- **What is asked**
Reproduce the entries word for word, beginning at the line that contains "Task: Tap the 'Was ist neu?' link" and stopping after the line that contains "Looking at the screenshot, I should (524, 54).". Include both of those lines.

- **Material for this task**
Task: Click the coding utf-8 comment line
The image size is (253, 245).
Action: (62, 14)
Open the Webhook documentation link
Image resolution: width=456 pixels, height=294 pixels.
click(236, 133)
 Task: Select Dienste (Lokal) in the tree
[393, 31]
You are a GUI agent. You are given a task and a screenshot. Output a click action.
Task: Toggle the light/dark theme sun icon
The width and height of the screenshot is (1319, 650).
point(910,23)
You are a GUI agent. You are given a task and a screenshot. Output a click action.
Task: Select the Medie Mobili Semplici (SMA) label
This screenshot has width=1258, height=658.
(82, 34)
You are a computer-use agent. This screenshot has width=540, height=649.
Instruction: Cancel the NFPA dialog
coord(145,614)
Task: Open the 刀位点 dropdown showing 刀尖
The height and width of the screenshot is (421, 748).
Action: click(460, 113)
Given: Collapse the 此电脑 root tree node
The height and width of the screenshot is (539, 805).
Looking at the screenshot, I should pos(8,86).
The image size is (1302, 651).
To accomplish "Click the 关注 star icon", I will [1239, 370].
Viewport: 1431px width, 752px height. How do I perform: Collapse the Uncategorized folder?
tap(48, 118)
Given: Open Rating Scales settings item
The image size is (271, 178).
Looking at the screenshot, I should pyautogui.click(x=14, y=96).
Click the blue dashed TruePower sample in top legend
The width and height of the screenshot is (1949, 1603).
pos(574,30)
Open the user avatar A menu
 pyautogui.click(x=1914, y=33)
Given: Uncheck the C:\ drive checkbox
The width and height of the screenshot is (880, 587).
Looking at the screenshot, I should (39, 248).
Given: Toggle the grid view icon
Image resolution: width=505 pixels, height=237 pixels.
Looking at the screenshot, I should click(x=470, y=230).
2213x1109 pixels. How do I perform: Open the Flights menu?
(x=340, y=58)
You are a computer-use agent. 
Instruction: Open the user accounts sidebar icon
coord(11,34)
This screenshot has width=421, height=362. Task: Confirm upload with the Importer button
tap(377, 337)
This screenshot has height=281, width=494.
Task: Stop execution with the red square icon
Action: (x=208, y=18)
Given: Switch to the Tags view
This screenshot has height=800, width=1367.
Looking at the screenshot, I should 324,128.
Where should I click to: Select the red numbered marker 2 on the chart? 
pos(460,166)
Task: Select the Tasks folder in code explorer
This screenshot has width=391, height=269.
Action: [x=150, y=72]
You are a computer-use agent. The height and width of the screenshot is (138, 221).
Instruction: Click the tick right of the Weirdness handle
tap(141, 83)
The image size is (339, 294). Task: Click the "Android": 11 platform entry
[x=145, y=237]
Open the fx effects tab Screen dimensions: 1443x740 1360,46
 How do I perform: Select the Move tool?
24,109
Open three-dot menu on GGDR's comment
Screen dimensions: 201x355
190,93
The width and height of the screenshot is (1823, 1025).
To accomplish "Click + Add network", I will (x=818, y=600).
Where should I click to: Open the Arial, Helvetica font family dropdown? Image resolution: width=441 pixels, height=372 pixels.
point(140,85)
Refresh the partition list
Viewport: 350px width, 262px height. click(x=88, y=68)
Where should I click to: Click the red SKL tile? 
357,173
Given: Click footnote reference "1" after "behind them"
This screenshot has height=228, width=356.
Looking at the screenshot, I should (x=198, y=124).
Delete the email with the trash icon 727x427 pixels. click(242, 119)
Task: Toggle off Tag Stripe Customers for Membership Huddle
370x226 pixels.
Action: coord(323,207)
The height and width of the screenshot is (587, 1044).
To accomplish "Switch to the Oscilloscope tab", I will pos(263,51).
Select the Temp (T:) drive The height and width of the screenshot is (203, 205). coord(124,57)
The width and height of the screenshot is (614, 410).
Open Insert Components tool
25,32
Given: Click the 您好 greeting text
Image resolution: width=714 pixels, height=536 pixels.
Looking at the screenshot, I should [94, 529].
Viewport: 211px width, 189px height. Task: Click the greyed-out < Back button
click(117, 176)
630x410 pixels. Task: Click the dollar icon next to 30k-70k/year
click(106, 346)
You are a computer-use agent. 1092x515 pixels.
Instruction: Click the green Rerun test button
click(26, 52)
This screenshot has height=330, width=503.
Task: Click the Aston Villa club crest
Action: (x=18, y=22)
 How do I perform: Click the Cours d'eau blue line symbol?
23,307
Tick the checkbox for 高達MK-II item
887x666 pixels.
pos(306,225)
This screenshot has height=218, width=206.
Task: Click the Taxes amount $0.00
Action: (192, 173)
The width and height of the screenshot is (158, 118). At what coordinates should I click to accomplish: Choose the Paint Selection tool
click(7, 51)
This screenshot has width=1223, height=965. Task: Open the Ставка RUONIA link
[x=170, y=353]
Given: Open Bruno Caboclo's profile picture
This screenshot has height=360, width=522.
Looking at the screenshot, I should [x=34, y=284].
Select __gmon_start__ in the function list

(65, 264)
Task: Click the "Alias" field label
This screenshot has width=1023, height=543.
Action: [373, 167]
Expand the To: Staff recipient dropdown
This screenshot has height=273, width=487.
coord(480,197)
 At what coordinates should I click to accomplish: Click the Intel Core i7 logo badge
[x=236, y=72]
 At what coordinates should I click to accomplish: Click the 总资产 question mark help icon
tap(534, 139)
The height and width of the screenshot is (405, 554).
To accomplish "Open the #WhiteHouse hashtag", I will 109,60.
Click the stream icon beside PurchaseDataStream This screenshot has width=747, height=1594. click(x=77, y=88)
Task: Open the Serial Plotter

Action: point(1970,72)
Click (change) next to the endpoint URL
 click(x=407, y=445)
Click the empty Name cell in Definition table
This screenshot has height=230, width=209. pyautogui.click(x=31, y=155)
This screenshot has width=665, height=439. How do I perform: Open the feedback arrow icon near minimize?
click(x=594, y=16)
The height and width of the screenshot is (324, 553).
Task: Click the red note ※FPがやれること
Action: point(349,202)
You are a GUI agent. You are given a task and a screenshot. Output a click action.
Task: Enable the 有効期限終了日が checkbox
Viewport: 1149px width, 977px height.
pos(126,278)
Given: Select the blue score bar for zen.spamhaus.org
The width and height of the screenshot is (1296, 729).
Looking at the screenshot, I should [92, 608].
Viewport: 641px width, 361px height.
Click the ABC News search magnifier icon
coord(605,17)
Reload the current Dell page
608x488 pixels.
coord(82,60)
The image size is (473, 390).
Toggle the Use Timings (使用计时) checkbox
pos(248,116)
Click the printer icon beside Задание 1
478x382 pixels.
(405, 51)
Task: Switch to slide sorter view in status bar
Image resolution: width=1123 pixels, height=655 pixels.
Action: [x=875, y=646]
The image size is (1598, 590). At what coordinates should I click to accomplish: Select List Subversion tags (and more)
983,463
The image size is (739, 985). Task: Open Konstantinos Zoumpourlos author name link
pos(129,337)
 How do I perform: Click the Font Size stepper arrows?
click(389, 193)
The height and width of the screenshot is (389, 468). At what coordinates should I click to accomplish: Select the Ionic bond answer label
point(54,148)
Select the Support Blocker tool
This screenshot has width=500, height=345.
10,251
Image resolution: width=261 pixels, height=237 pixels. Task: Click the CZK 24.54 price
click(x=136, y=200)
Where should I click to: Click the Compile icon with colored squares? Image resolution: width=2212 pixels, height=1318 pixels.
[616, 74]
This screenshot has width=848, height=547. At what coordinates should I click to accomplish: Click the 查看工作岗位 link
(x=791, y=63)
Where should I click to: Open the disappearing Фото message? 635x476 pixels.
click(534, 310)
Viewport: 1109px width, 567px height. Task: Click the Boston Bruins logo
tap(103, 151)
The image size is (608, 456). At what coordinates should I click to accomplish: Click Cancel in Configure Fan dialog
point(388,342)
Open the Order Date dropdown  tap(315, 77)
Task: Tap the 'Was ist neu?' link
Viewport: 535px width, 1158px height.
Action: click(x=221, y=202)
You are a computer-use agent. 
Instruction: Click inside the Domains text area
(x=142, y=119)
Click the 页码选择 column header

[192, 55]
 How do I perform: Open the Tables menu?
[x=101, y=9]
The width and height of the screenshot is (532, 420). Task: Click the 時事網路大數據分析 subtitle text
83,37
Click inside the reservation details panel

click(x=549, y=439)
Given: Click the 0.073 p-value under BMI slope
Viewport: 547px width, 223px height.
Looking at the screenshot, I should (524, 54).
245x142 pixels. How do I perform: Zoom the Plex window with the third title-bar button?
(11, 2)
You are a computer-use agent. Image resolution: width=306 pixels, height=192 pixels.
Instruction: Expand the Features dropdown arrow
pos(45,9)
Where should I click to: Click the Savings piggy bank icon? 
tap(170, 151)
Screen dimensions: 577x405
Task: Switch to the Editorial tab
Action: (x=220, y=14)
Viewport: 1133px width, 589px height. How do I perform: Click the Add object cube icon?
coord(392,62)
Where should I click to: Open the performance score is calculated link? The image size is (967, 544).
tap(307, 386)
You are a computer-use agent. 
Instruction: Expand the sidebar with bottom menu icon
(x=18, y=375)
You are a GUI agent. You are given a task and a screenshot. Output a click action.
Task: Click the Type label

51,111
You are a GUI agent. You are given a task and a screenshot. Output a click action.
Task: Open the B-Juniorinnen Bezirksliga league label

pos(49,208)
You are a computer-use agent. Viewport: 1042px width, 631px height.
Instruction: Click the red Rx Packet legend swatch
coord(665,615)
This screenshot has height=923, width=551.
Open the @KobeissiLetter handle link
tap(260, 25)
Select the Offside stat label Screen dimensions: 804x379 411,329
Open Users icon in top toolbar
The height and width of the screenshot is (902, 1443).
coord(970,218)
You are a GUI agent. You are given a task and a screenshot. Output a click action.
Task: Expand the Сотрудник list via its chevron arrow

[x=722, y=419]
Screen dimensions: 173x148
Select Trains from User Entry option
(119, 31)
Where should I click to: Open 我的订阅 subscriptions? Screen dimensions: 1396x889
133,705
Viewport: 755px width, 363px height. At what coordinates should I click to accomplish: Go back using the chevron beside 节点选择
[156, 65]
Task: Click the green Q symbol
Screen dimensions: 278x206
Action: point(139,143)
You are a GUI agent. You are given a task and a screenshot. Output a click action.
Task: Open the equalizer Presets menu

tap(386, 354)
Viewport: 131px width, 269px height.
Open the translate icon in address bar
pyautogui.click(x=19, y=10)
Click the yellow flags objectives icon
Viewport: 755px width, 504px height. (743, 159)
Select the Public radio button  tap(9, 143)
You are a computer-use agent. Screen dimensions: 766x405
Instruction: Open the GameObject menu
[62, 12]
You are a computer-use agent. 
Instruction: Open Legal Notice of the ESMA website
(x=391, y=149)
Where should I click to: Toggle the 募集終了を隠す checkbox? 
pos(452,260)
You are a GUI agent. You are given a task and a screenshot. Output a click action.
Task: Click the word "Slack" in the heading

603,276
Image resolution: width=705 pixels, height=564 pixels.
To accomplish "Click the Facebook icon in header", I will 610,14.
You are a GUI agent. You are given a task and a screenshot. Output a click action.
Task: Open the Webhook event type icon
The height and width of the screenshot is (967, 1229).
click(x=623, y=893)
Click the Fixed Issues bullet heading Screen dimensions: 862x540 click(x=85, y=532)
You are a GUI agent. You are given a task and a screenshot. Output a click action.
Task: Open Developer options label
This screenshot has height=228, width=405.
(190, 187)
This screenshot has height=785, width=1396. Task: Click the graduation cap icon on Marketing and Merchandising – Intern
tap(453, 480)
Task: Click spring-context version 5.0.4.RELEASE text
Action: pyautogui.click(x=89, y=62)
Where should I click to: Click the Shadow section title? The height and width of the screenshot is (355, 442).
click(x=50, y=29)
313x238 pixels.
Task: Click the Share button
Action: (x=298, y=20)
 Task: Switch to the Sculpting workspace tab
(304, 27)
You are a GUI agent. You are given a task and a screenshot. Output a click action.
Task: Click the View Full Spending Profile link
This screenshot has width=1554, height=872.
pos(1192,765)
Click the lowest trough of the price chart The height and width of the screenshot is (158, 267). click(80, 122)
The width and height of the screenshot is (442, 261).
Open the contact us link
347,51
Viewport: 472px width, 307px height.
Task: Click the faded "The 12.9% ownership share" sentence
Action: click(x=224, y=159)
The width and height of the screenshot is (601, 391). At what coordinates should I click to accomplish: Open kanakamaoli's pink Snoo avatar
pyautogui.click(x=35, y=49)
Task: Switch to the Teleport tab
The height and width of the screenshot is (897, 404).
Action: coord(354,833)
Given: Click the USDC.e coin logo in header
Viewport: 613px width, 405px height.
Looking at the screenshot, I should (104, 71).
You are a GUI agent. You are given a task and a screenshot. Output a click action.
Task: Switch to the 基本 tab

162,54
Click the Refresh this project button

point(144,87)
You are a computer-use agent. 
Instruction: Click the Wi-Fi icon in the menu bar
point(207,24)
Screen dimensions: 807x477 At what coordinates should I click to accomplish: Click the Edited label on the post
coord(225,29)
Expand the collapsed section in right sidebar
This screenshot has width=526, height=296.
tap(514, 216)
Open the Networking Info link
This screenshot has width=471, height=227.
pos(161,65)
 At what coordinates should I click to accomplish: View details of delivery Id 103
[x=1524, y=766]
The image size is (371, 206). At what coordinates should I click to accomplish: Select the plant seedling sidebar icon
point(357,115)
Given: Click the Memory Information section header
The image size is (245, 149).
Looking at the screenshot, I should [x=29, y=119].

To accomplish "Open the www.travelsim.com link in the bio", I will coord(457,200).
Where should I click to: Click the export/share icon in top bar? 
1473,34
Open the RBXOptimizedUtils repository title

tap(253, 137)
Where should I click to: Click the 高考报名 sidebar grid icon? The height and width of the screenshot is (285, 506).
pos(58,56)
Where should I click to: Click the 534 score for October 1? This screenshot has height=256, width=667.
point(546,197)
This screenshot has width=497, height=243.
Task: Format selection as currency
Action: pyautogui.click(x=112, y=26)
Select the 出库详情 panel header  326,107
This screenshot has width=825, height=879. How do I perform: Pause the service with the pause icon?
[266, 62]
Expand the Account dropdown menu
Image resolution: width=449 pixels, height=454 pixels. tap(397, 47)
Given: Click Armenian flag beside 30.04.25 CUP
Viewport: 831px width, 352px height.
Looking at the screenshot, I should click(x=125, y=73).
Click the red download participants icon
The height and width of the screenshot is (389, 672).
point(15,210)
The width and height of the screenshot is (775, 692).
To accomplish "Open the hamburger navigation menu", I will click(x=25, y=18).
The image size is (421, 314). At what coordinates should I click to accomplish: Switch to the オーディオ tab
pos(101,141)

- **Written response**
Task: Tap the 'Was ist neu?' link
Viewport: 535px width, 1158px height.
Action: click(x=221, y=202)
You are a computer-use agent. 
Instruction: Click inside the Domains text area
(x=142, y=119)
Click the 页码选择 column header

[192, 55]
 How do I perform: Open the Tables menu?
[x=101, y=9]
The width and height of the screenshot is (532, 420). Task: Click the 時事網路大數據分析 subtitle text
83,37
Click inside the reservation details panel

click(x=549, y=439)
Given: Click the 0.073 p-value under BMI slope
Viewport: 547px width, 223px height.
Looking at the screenshot, I should (524, 54).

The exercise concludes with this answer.